## Task requirements
Reproduce the records from the line with "Given: Open the Project Map icon in Navigator" through the end of the records, swapping "checkbox" for "switch" and changing nothing else. Leave the pictures out of your answer.

## Supplied records
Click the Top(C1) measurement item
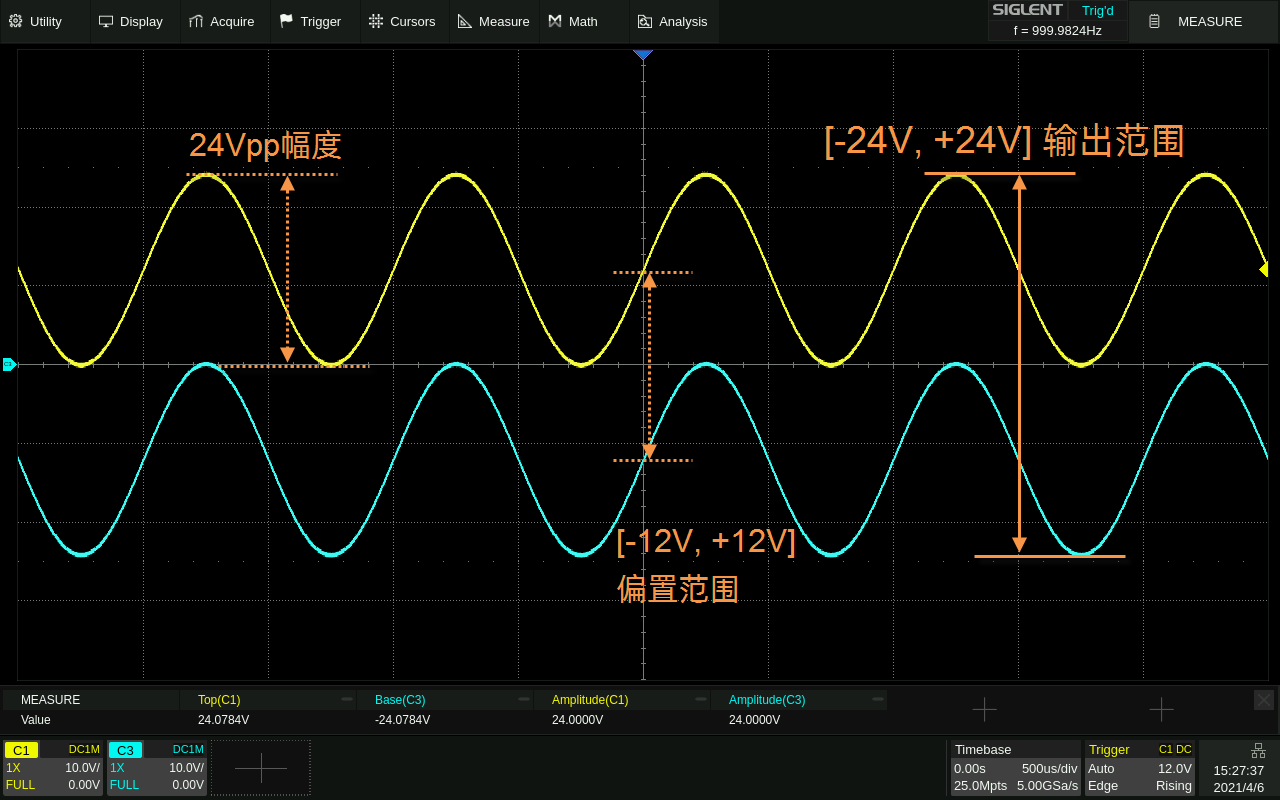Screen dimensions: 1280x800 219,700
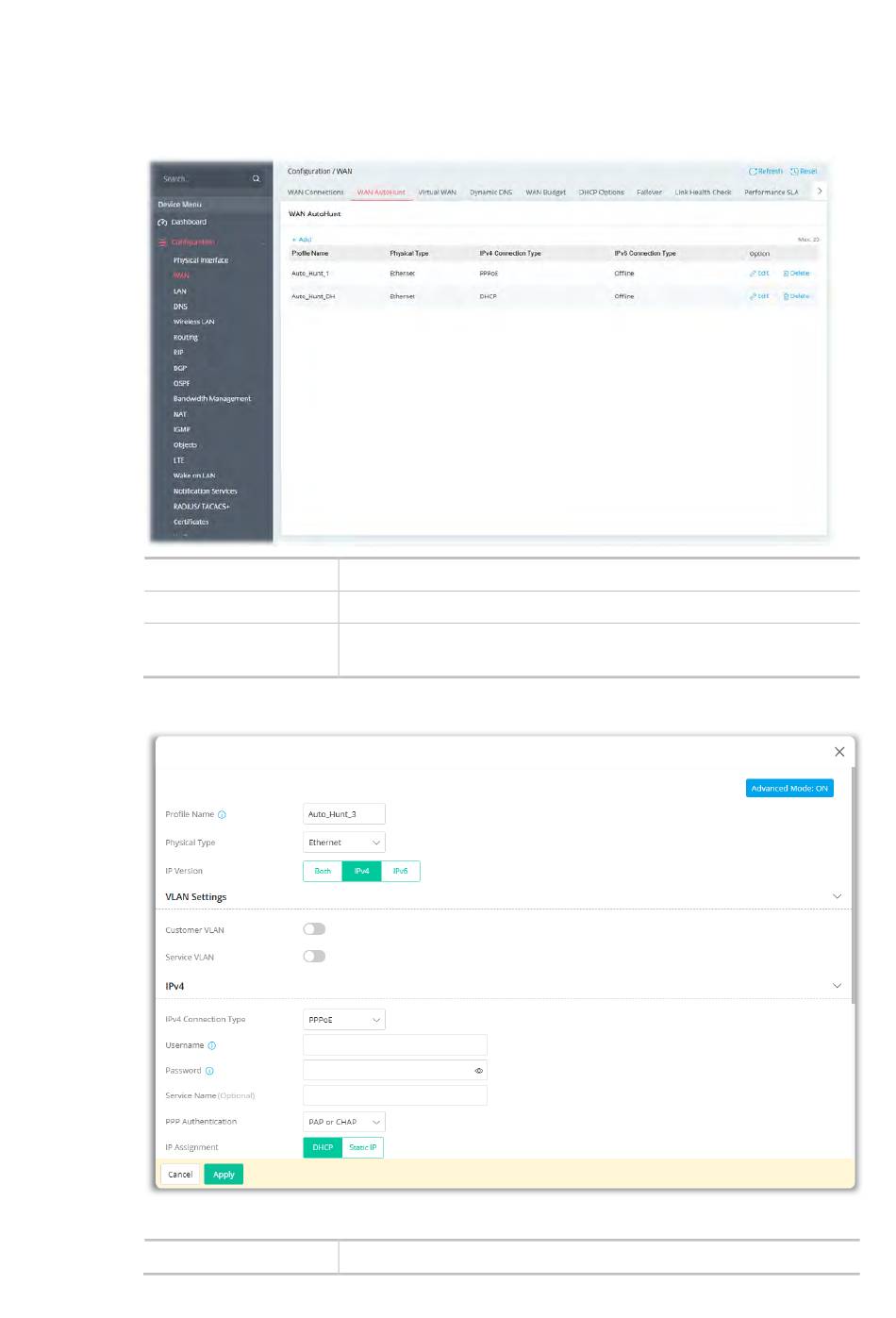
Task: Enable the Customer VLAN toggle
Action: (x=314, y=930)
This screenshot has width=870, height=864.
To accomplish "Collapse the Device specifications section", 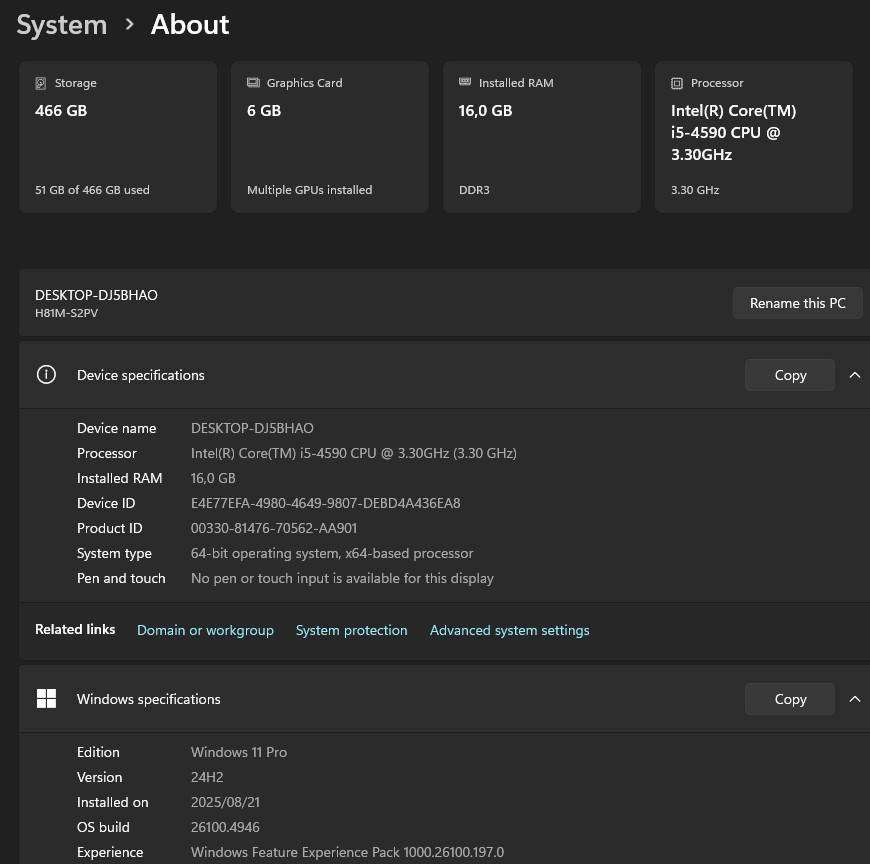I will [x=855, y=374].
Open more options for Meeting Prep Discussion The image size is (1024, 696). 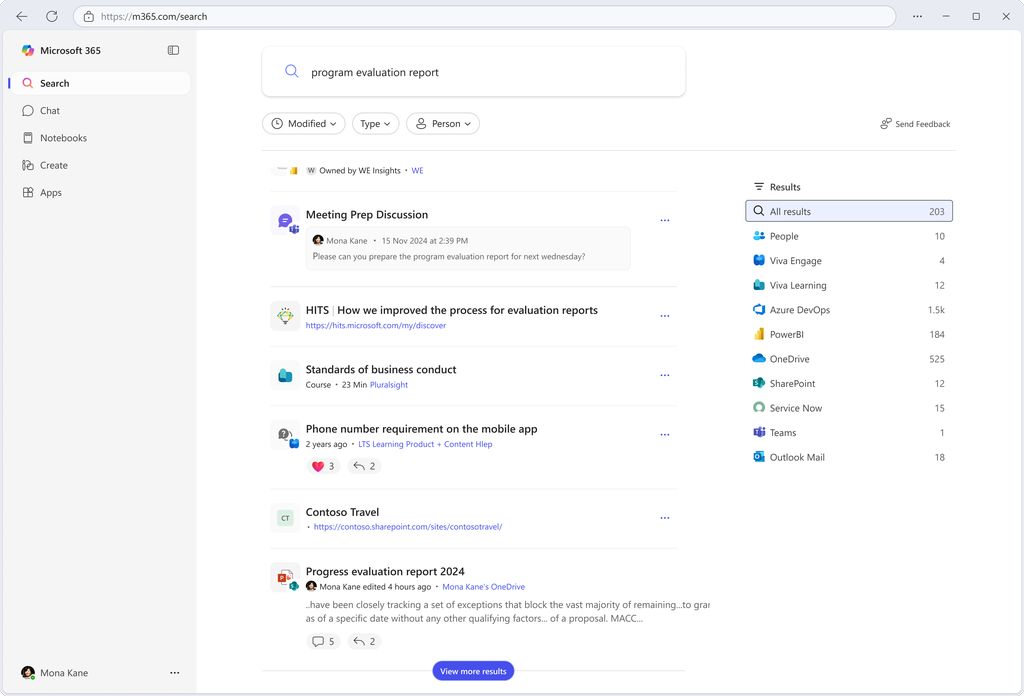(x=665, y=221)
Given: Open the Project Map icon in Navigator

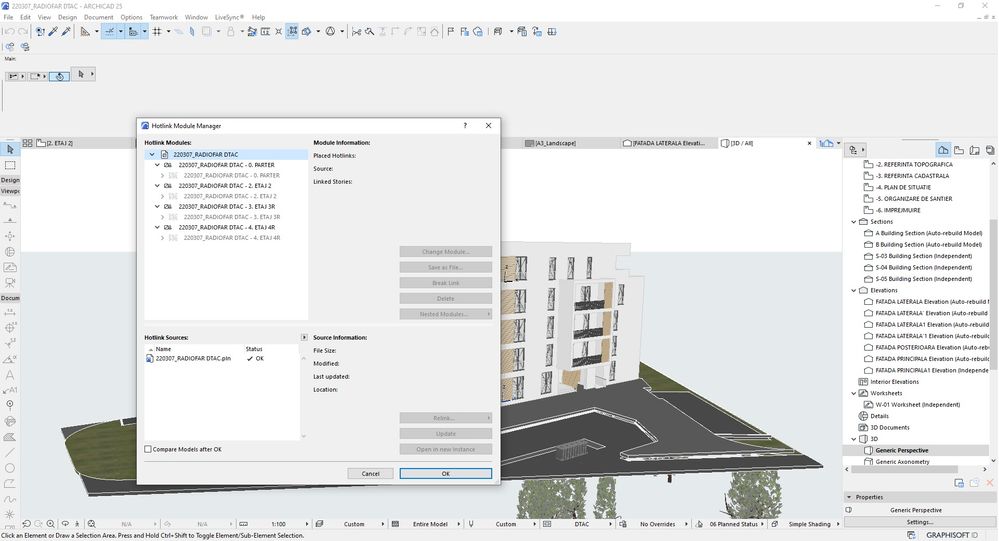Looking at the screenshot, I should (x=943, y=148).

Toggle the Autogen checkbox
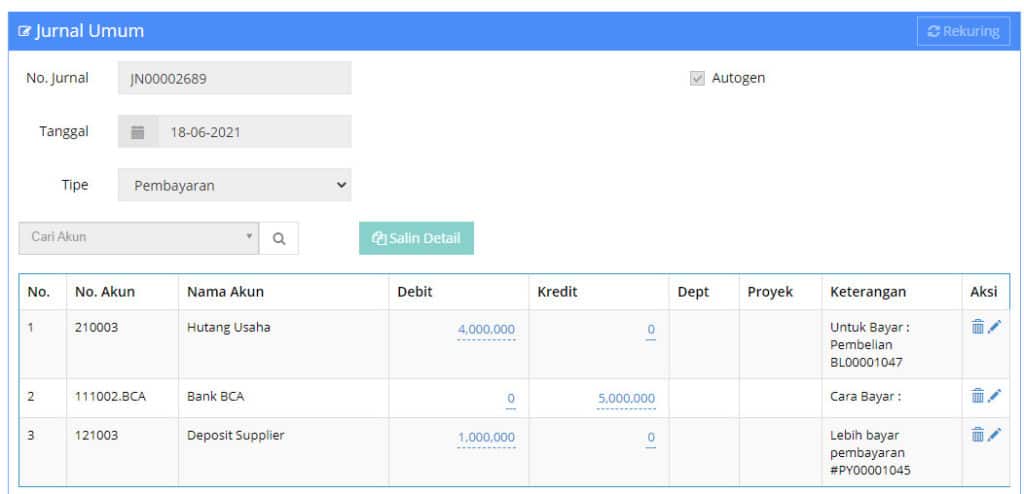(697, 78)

## The result
Given: Open the Project Map icon in Navigator

Looking at the screenshot, I should (x=943, y=148).

Toggle the Autogen switch
(697, 78)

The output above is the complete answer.